Le DSA introduit également des exigences d’audit externe pour les très grandes plateformes, afin d’évaluer les risques auxquels elles sont exposées et les mesures prises pour y faire face. Ces obligations visent à garantir un « équilibre soigneux » entre ces mesures et le respect de la liberté d’expression.
Quelles sanctions sont prévues par le DSA ?
La mise en application du DSA ne suit pas le modèle de guichet unique adopté pour le Règlement général sur la protection des données (RGPD). Ce système, bien que critiqué et sur le point d’être ajusté, stipule que les entreprises sont régulées par une seule autorité de protection des données, celle située dans le pays de leur siège social ou leur siège européen. Dans la pratique, la majorité des géants du numérique américains sont sous la supervision de la Cnil irlandaise, également appelée la DPC.

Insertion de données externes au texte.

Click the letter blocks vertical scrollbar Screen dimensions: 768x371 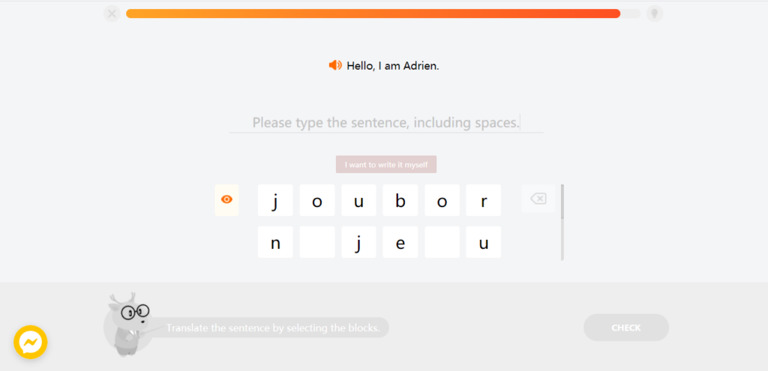click(563, 222)
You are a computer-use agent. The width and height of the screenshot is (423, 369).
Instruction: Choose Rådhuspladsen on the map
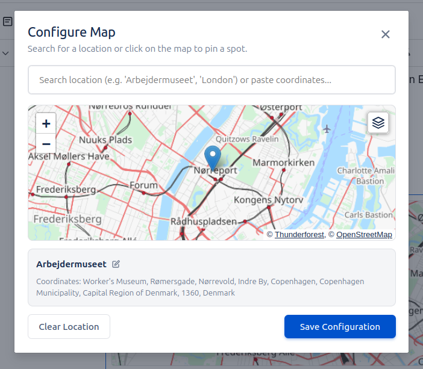pos(203,222)
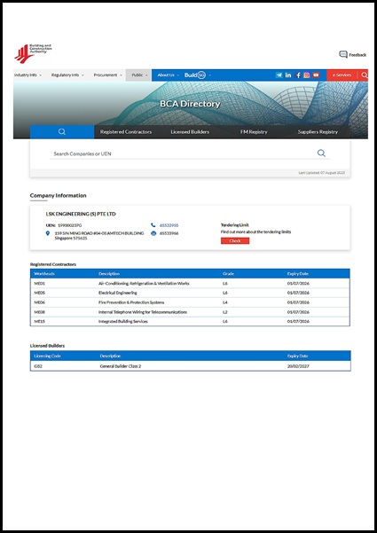Switch to the Registered Contractors tab
The height and width of the screenshot is (533, 377).
(126, 132)
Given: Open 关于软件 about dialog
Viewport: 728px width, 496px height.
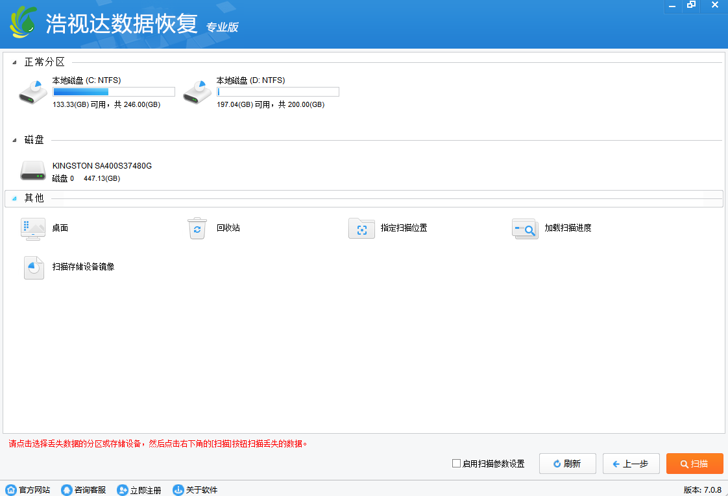Looking at the screenshot, I should (x=195, y=490).
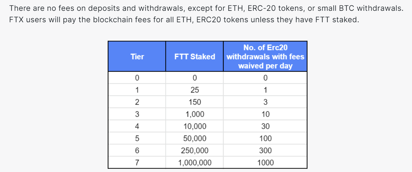Viewport: 412px width, 172px height.
Task: Click the 300 waived withdrawals cell
Action: point(265,150)
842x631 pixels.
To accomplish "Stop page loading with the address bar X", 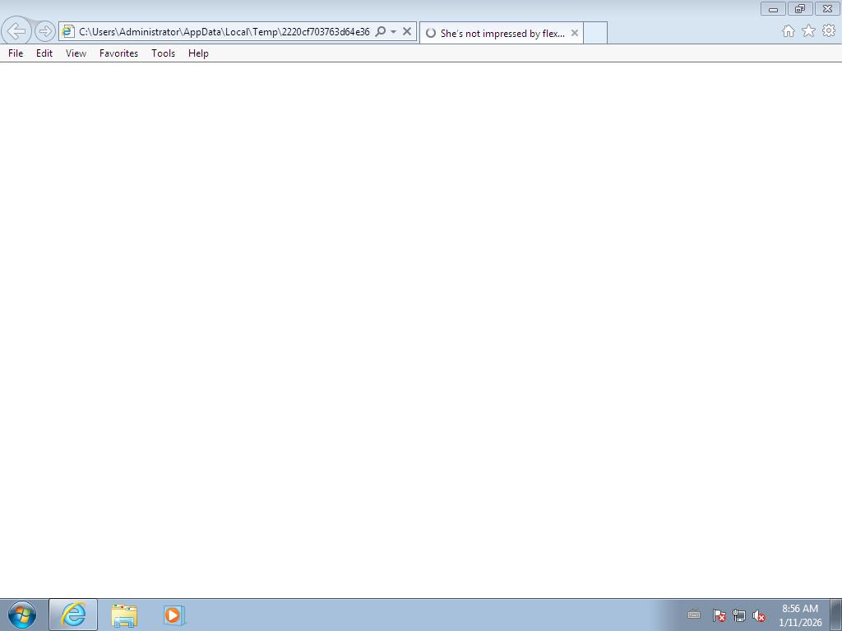I will coord(406,31).
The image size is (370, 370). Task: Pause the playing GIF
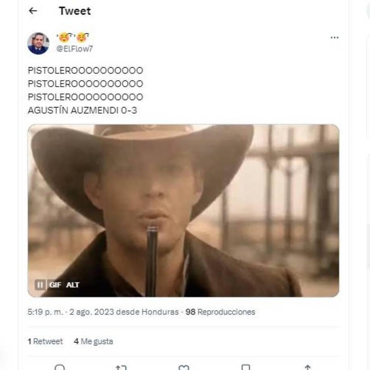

En vertu du DSA, la Commission européenne occupe un rôle majeur en tant qu’autorité principale de surveillance et, si nécessaire, de sanction des très grandes plateformes. Les autres services numériques sont soumis aux autorités nationales selon le modèle du guichet unique du RGPD. Chaque pays doit désigner un coordinateur pour faciliter la communication avec les autres États membres. Un conseil regroupant ces 27 coordinateurs sera en charge de résoudre tout potentiel conflit d’interprétation.
Les entreprises qui enfreignent le DSA risquent des amendes pouvant atteindre 6% de leur chiffre d’affaires mondial. Le texte va plus loin en autorisant la Commission ou les coordinateurs nationaux à exiger des mesures correctives immédiates. Les services récalcitrants sont exposés à une suspension temporaire, au départ, de leurs activités au sein de l’Union européenne.